A saga da jornada amazônica de Wallace é um ponto alto na história da ciência para qualquer pessoa que goste de calamidades, perseverança, aventuras, intrepidez e ironia negra(D. Quammen em ‘O canto do dodô’).
Água, água por todos os lados, nem uma gota para beber [1].
Talvez fosse esse o poema trágico de Samuel Taylor Coleridge, a balada do velho marinheiro, que veio à cabeça de Alfred Russel Wallace enquanto ele estava a bordo de um bote salva-vidas em companhia da tripulação do navio inglês chamado Helen. O bote estava à deriva em pleno triângulo das Bermudas em agosto de 1852. Alfred, na época apenas um anônimo caçador de borboletas e besouros, ficou dez dias neste bote esperando pelo quase impossível: um resgate. O navio mercante Helen havia pegado fogo em alto mar, próximo ao arquipélago das Bermudas e afundado em chamas levando toda a mercadoria para o fundo do mar.
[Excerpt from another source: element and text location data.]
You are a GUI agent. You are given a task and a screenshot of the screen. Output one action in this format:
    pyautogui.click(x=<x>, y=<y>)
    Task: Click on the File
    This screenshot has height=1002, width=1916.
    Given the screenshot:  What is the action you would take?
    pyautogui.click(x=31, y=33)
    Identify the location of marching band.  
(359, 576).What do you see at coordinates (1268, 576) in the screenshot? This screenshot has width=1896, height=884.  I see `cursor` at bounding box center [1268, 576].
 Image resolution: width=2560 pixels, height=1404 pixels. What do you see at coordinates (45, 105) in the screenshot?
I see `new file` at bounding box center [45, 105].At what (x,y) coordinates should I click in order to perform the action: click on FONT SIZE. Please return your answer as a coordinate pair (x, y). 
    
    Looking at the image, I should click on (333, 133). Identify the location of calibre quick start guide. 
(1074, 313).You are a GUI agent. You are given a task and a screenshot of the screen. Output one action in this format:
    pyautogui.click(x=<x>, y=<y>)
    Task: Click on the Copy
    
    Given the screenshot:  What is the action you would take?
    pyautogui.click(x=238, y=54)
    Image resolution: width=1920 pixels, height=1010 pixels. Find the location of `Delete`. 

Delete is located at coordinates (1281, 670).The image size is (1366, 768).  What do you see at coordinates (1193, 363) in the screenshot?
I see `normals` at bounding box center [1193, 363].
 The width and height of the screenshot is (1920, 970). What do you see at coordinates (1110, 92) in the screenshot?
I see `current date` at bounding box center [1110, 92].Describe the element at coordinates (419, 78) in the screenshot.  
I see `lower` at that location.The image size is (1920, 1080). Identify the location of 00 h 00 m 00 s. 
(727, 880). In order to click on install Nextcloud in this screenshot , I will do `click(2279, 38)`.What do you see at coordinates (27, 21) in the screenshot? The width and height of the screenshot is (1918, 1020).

Wallace embarcou no Helen na cidade de Belém do Pará, situada no estuário do rio Amazonas no dia 12 de julho de 1852 rumo à velha Grã-Bretanha, sua terra natal, da qual havia se separado havia quatro anos. Durante todos esses anos vivera na Amazônia, coletando borboletas, besouros e o que mais fosse possível a mando de certo Samuel Stevens, que vendia esse material para colecionadores ingleses. Na Inglaterra vitoriana, colecionar qualquer coisa (de selos a borboletas) era um hábito comum e bem visto.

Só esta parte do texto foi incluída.